They Had Four Years 2018
/ 20 May – 3 June / Thurs – Sun 12-5pm

Preview: 19 May, 7pm

GENERATORprojects presents the annual group exhibition They Had Four Years. This exhibition features newly commissioned work by 2017 graduates from various art colleges across Scotland. This year there are graduates from Gray’s School of Art,  Glasgow School of Art and Duncan of Jordanstone College of Art and Design. The pairing of the artists creates an exciting discourse about the relationship of art and science, technology and humanity, interaction with objects and spaces.

Alice Martin
Copy in Context will explore the value of the copy and how it can enhance experience through the idea of an edited artefact/collection. With her edited 3D prints she highlights the use of new media in museum environment, by focusing on objects from collections like the Musée Saint-Raymond. By (re)creating ancient artefacts, she enables the beholder to also engage with the sculptures through touch. Her practice is concerned with (tactile) engagement, interaction and the relationship between the artist and the museum. Her work was also supported by the Hope Scott Trust Fund.

Yvette Bathgate is interested in research into the Anthropocene, the presence of humanity in the future and objects and materials that surround us, had been there before us and will continue to exist after. An Emission of Time is concerned with ‘hyperobjects’, Styrofoam, rock, plastic, their significance and distribution in space and time. She observes these materials as time capsules, questioning their relevance in contemporary culture, their past and future. By creating large-scale rock-like formations alongside digital imagery, she’s challenging our contemporary culture where virtual and physical become synonymous.

Kaitlyn Dunsmore’s work is concerned with the relationship of Art and Science, as she combines the experimental with analytic rationality. In her practice, she investigates the social constructs of reality, how we understand the world around us. Breathing in, the same world is bringing together the traditional with new technology, as she creates drawings by her own breathing with the help of machines. The machine appears to be breathing, giving humanness to the mechanical.

Lea Josephine Tetrick’s work focuses on contemporary issues in society, creating metaphors in different ways to convey her ideas about politics, aesthetics and through engagement with her audience, encourages them to join this artificial world and thus reflect on what’s happening globally. Elementene, her performance shot on 16mm film and accompanying drawings, is starting from her interest in the nuclear conflict, focusing on the dehumanisation of people, the citizens of foreign countries, the Other.

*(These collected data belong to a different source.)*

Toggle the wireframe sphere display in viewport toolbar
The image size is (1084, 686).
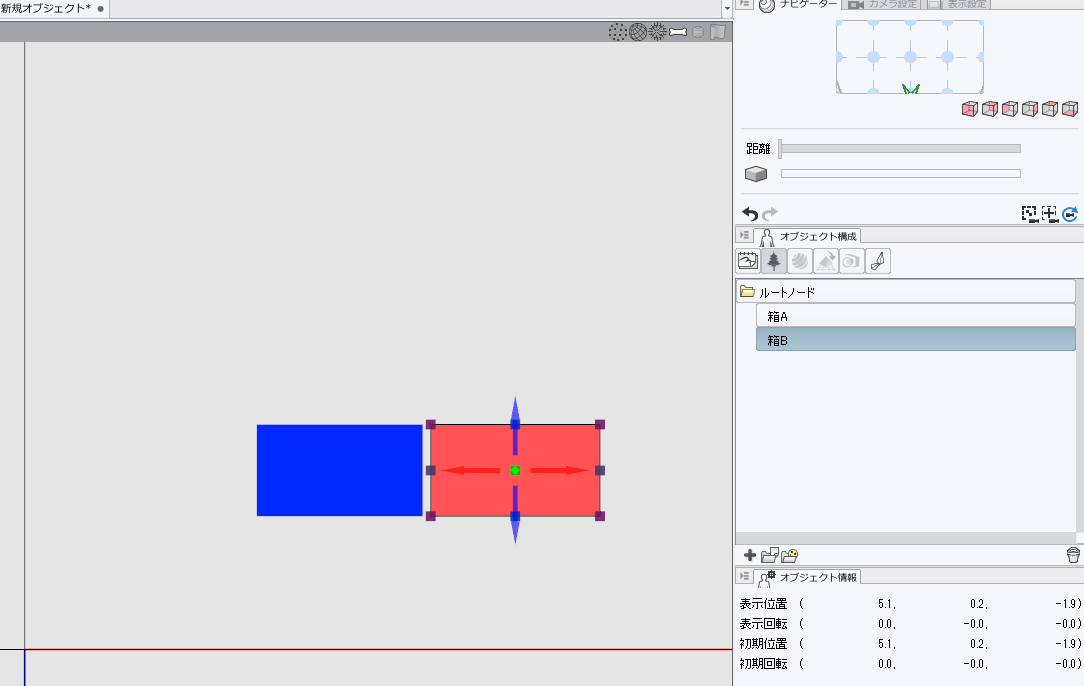638,32
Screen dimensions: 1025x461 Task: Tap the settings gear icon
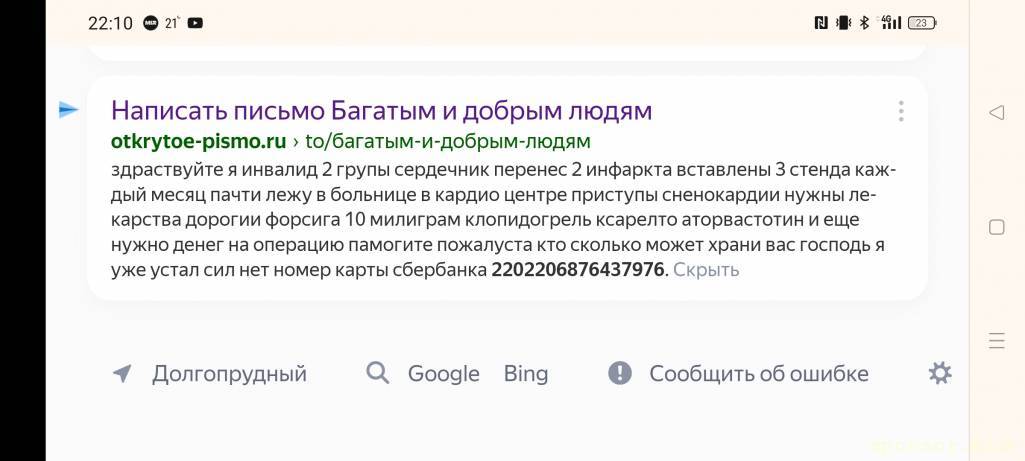point(940,374)
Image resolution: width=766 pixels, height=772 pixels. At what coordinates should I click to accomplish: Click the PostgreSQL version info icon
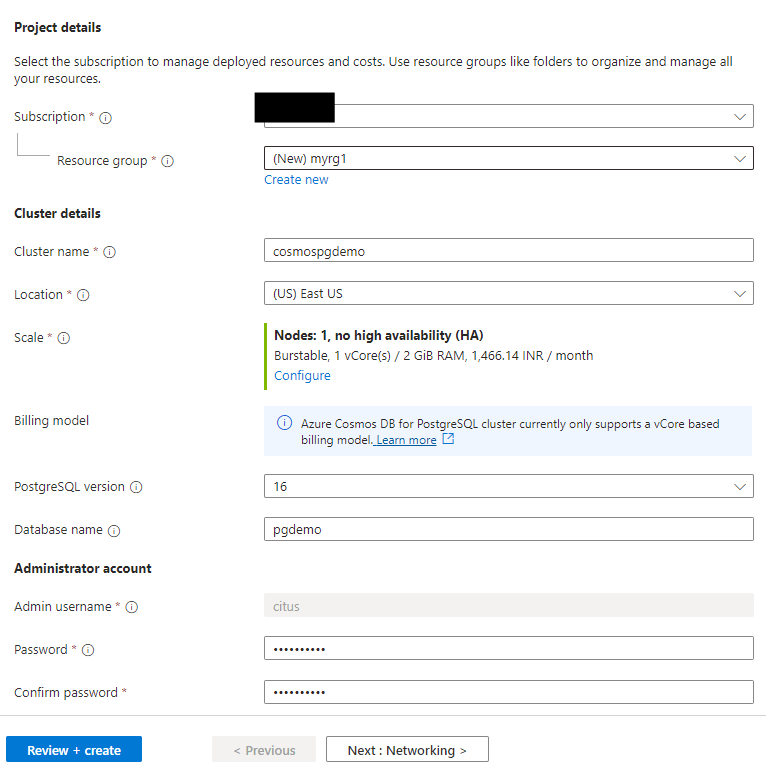(x=136, y=487)
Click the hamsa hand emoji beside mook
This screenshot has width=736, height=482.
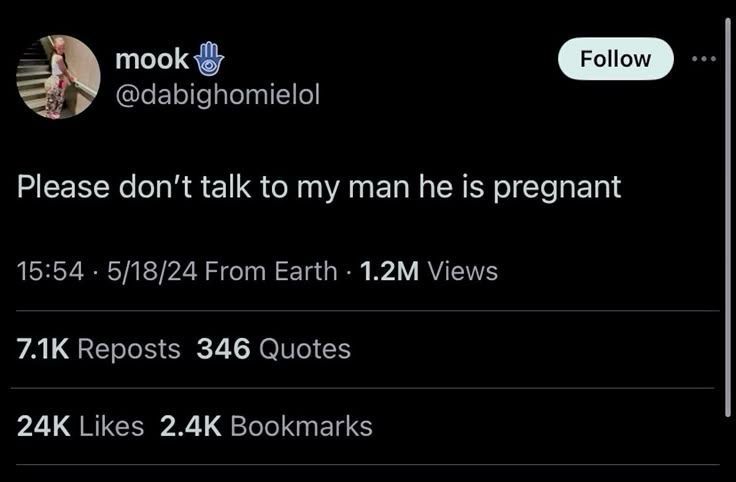pyautogui.click(x=208, y=59)
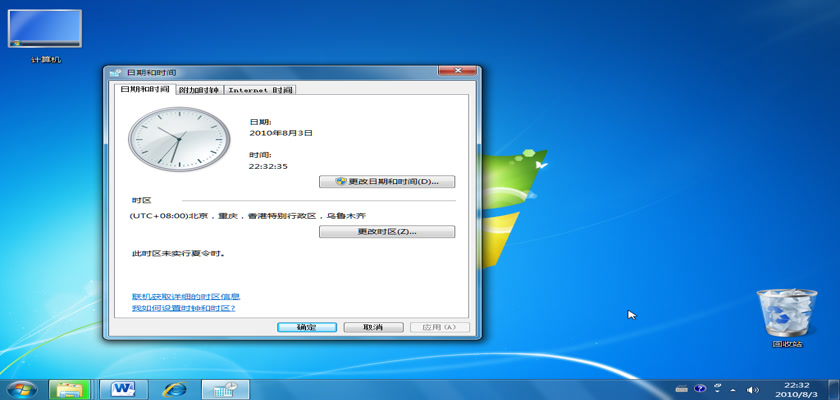Open the Windows Start menu orb
This screenshot has width=840, height=400.
20,388
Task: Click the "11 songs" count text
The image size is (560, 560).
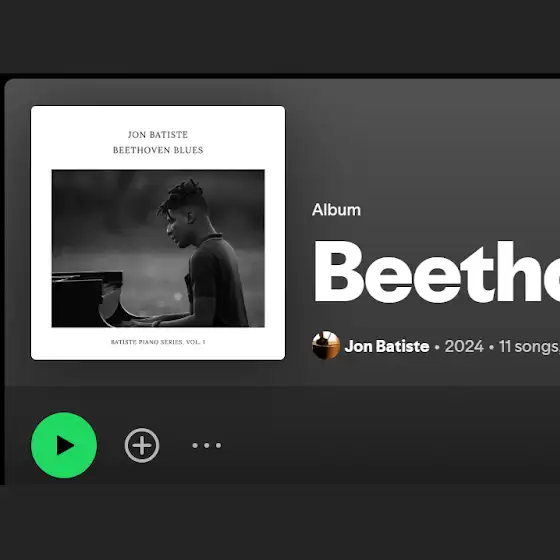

Johnny Walker’ s work addresses the nature of technological matter, by sculptural, performative and sound work. He builds systems of interconnected objects that act as performative agents. This way he explores the boundaries between body, machine and object. Unreal Casual Machine questions the ‘perceived otherness of technological matter’ by creating an uncertain/ unfamiliar environment it’s with kinetic sculpture and light installation.